Banks Facilitate SMEs Access To Capital

Small and medium size enterprises (SMEs) desire to expand their business but do not have enough capital, while banks are still cautious to lend to this group. What do SMEs need to do?

According to the general Statistical Office, in the first six months of 2019, there were nearly 67,000 newly registered enterprises with a total registered capital of 860.2 trillion dong, an increase of 3.8 percent in the number of enterprises and an increase of 32.5 percent of the registered capital compared to the same period in 2018. However, the number of enterprises temporarily suspending business in the first half was 21,100, up 17.4 percent over the same period last year. The number of enterprises that stopped operating and waited for dissolution procedures was 21,800.

Economic experts analyse that SME existing for two years since their establishment will have further development opportunities, otherwise they will “die prematurely”, especially the start-up. Therefore, it is not too difficult to understand when most banks are reluctant to lend to this group of businesses.

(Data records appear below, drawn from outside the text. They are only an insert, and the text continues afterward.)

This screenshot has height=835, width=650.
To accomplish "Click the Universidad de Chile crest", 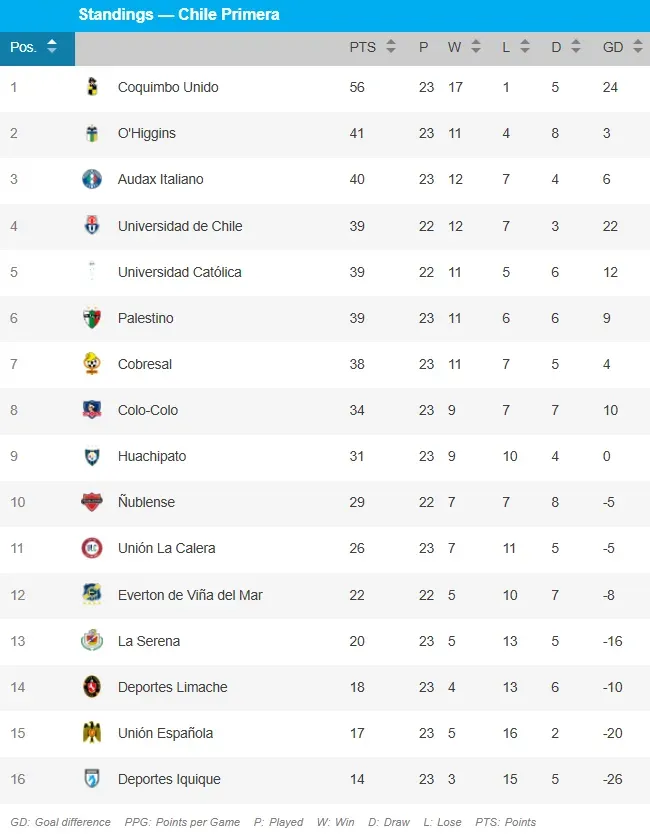I will pyautogui.click(x=92, y=225).
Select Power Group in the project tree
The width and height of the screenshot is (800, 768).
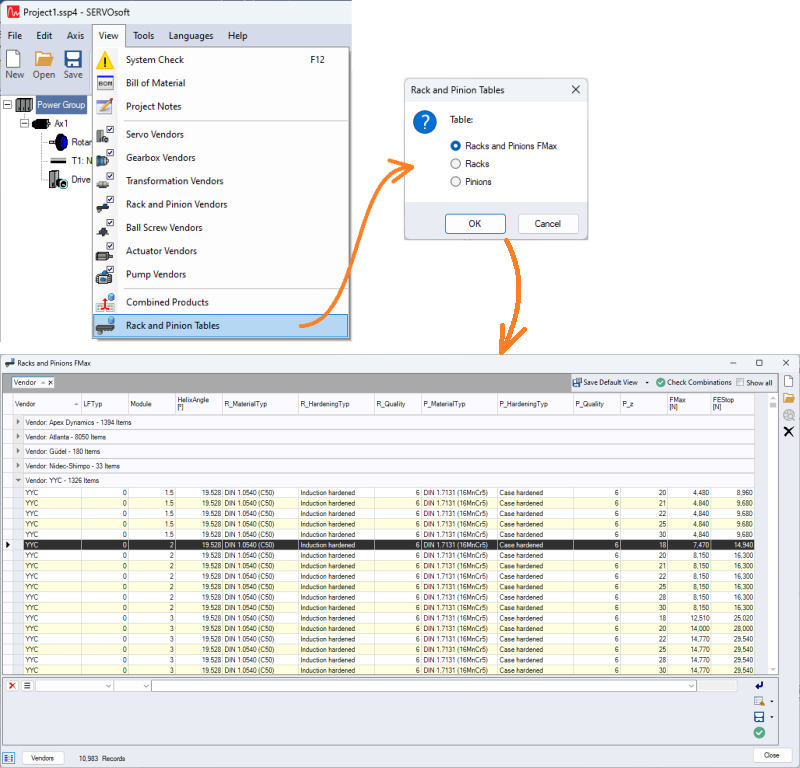click(x=61, y=104)
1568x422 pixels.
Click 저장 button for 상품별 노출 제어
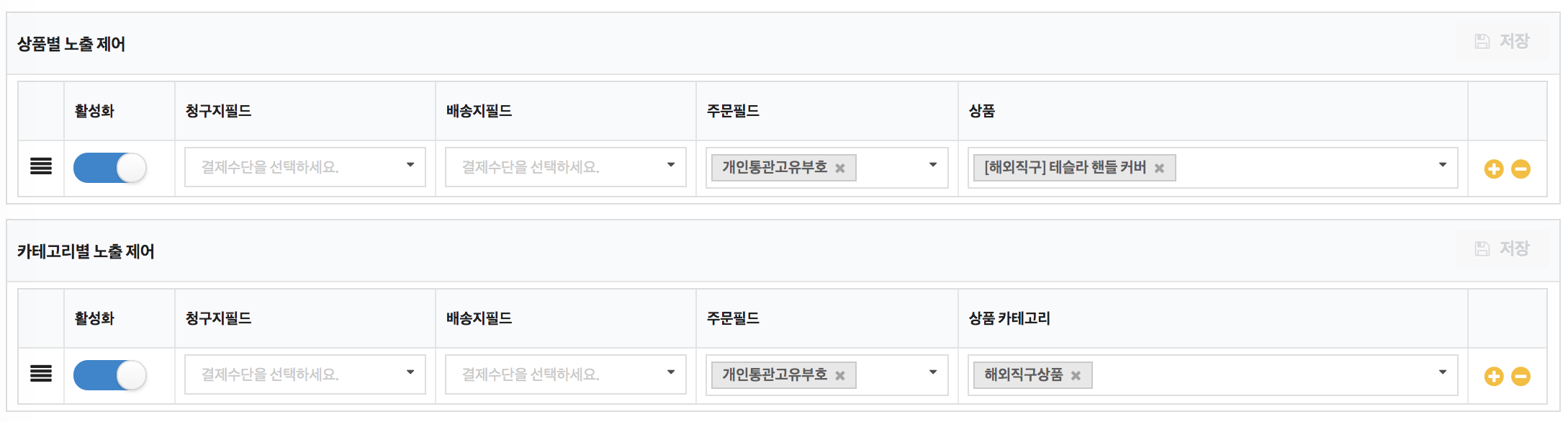coord(1502,42)
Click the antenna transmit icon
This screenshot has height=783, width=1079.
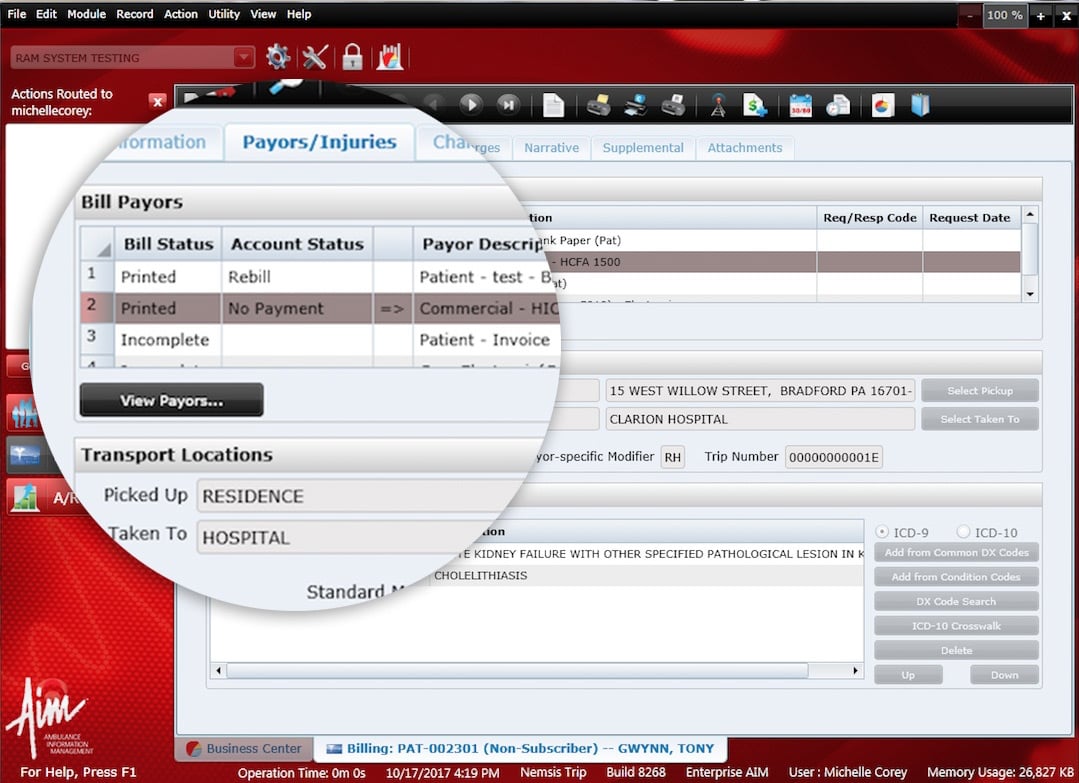718,104
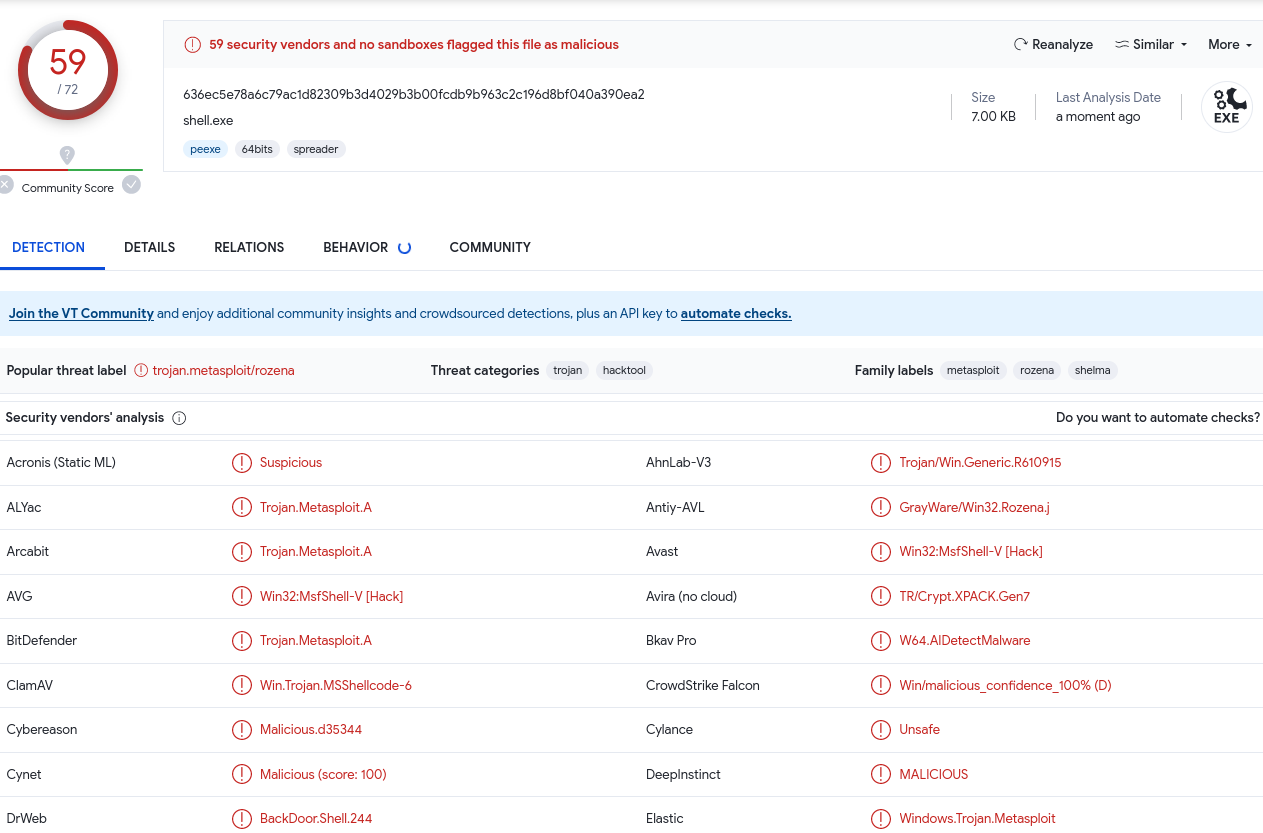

A senior leader of Joint Stock Commercial Bank for Foreign Trade of Vietnam (Vietcombank) said that in order to meet the increasing standards of governance in accordance with international practice, the bank set many requirements for borrowers, in which the standard ones are based on legal regulations and all businesses need to comply. With SMEs, when they first joined the business, the financial accounting system had not been updated regularly, the transparency of information was not high, making it difficult to meet these requirements.

In the same view, the representative of Lien Viet Post Joint Stock Commercial Bank (LienVietPostBank) said that the financial reporting system of small businesses, especially microenterprises had not yet been adjusted, incomplete, or inaccurate, which made it difficult for banks to perform customer information appraisal.

Pham Duy Hieu, Acting general director of An Binh Commercial Joint Stock Bank (ABBank), said that SME customers accounted for a relatively low proportion in ABBank’s customer base, at about 19 percent.

However, SMEs account for the majority of businesses, playing an important role in the economy, so banks are proactively offering many solutions to help these businesses access capital.

Vietcombank’s representative said that one of the first conditions that the bank was particularly concerned when appraising the loan application was the transparency in its business operations. The enterprises with a well-managed business system would make it easier for the bank to make lending decisions. Therefore, SMEs need to apply internal management systems to meet the increasing requirements for loan conditions.

Quach Hung Hiep, deputy general director of Joint Stock Commercial Bank for Investment and Development of Vietnam (BIDV) said: “Enterprises also need to actively improve operational capacity, executive management, finance, self-improvement of competitiveness to meet loan conditions from the bank”.

Talking to reporters of the Securities Investment Newspaper, Nguyen Lan Huong, deputy director of the personal banking sector, Tien Phong Commercial Joint Stock Bank (TPBank) commented, there were SMEs who prepared unqualified and unprofessional financial statements. Even, there were customers who made poor financial statements with fake data. This was one of the risks that banks often encountered.

There are many technology companies in the market that provide accounting services that allow them to connect with banks. SMEs should take advantage of these solutions, help improve financial efficiency, and create transparency and trust with banks.

At that time, with the criteria of customer assessment already filtered such as the health of the financial situation and the business in normal operation, banks can select the right customers as well as provide solutions to solve the difficulties of capital for SMEs.